待完成任务 =>
从包含“Task: Select the first image carousel dot”的那一行开始，到包含“pos(296,467)”的那一行结束，首尾两行都算在内，把这些记录整理成编号列表，空行略去。

本题数据 =>
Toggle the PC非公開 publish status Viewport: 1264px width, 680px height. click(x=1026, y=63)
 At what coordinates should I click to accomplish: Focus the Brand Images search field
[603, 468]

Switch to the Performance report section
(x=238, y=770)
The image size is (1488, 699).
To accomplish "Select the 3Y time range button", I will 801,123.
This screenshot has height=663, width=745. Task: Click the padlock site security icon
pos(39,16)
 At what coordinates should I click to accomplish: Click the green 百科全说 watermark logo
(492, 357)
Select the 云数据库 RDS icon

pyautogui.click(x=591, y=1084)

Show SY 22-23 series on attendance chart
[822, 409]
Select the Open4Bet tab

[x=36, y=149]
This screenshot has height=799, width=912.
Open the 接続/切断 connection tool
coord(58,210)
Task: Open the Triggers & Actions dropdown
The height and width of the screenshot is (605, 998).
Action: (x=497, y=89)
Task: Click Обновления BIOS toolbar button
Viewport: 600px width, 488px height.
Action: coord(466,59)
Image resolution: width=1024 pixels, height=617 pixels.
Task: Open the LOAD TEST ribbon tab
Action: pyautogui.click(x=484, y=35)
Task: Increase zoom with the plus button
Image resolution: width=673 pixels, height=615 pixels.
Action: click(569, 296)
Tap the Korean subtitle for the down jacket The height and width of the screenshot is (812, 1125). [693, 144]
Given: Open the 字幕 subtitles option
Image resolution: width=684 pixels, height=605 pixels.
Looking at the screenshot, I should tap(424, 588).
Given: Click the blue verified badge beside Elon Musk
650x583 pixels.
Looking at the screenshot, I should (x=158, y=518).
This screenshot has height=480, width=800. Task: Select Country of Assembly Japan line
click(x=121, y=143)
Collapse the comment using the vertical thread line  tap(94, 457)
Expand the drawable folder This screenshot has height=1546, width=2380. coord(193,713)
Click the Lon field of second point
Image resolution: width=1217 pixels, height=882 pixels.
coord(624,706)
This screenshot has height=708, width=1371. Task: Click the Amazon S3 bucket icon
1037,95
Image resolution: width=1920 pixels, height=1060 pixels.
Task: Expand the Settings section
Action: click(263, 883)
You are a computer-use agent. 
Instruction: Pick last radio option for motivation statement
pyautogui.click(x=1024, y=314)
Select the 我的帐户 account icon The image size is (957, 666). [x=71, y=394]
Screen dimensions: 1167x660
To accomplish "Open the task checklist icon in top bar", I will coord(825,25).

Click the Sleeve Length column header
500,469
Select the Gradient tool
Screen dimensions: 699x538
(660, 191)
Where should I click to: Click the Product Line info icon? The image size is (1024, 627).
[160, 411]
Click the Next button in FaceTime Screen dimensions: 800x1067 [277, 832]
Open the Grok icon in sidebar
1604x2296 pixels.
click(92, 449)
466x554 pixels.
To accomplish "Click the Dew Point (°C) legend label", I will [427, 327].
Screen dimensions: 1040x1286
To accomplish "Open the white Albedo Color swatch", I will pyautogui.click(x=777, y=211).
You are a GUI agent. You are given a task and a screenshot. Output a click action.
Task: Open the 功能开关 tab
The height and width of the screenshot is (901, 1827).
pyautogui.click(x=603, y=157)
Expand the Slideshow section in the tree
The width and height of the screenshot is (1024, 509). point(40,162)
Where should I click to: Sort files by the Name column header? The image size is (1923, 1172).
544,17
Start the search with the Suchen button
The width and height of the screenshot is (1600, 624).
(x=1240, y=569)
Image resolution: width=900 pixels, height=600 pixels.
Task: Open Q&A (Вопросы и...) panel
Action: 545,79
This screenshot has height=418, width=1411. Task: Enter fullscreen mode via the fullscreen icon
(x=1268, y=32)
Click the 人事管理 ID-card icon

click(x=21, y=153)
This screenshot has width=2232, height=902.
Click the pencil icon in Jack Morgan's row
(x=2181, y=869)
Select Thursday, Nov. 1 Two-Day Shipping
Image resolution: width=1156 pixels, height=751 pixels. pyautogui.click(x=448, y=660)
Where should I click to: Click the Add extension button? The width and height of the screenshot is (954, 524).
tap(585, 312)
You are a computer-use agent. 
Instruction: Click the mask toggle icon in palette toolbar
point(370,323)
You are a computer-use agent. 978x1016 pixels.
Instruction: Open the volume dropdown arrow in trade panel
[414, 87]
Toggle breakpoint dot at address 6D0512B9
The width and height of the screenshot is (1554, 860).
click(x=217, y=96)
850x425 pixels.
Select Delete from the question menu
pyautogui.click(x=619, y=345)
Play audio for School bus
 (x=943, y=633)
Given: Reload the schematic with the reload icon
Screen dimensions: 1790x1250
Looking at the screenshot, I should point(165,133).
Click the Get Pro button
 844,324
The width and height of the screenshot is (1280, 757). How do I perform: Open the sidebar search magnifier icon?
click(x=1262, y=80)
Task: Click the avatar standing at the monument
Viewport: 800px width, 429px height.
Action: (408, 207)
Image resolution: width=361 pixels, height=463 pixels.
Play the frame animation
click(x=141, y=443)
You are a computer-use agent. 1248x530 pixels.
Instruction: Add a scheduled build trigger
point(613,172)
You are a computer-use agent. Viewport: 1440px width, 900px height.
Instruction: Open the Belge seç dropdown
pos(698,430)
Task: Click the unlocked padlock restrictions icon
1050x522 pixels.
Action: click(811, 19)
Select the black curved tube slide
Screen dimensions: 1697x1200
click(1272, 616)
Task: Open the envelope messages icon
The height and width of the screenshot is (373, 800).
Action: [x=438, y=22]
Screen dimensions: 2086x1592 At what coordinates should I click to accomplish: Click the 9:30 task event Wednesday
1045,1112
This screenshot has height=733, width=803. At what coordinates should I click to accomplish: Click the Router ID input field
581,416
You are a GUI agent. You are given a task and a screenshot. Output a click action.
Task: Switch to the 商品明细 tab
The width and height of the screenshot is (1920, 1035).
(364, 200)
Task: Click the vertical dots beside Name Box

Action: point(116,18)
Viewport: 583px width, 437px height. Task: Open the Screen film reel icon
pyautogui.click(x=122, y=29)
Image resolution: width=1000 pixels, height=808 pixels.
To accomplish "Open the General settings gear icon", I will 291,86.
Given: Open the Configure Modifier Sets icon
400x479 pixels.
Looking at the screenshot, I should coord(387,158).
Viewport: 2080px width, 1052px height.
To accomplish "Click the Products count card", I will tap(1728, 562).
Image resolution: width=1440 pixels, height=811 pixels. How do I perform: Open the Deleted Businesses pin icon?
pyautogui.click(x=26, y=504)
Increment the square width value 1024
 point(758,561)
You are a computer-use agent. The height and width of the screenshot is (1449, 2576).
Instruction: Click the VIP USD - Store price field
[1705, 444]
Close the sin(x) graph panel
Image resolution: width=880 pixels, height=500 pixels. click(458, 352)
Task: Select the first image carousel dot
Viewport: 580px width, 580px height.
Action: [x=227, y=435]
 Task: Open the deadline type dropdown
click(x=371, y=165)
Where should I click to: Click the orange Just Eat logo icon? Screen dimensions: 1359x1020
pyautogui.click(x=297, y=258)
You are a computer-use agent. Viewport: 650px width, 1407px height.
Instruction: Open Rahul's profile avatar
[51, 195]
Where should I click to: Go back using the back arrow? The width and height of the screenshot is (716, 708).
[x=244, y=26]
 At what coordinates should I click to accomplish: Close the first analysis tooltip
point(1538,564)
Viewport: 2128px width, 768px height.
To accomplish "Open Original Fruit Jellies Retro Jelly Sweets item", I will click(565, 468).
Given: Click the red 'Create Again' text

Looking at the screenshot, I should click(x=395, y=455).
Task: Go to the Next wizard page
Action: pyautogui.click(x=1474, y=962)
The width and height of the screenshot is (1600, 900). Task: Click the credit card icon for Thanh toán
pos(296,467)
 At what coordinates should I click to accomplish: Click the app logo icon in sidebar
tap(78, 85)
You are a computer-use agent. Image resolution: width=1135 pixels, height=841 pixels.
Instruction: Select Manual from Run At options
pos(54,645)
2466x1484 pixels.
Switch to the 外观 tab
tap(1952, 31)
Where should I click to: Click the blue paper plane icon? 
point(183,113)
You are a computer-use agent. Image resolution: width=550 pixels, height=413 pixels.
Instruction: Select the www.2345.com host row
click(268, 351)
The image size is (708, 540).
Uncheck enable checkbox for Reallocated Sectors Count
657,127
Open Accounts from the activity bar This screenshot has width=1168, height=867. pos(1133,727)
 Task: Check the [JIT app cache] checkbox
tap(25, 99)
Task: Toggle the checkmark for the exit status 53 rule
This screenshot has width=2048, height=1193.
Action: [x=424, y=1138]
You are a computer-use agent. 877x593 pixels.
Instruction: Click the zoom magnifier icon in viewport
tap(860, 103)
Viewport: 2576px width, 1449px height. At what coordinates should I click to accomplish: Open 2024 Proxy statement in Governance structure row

任务答复 =>
1. Task: Select the first image carousel dot
2. Viewport: 580px width, 580px height.
3. Action: [x=227, y=435]
4.  Task: Open the deadline type dropdown
5. click(x=371, y=165)
6. Where should I click to: Click the orange Just Eat logo icon? Screen dimensions: 1359x1020
7. pyautogui.click(x=297, y=258)
8. You are a computer-use agent. Viewport: 650px width, 1407px height.
9. Instruction: Open Rahul's profile avatar
10. [51, 195]
11. Where should I click to: Go back using the back arrow? The width and height of the screenshot is (716, 708).
12. [x=244, y=26]
13.  At what coordinates should I click to accomplish: Close the first analysis tooltip
14. point(1538,564)
15. Viewport: 2128px width, 768px height.
16. To accomplish "Open Original Fruit Jellies Retro Jelly Sweets item", I will click(565, 468).
17. Given: Click the red 'Create Again' text
18. Looking at the screenshot, I should click(x=395, y=455).
19. Task: Go to the Next wizard page
20. Action: pyautogui.click(x=1474, y=962)
21. The width and height of the screenshot is (1600, 900). Task: Click the credit card icon for Thanh toán
22. pos(296,467)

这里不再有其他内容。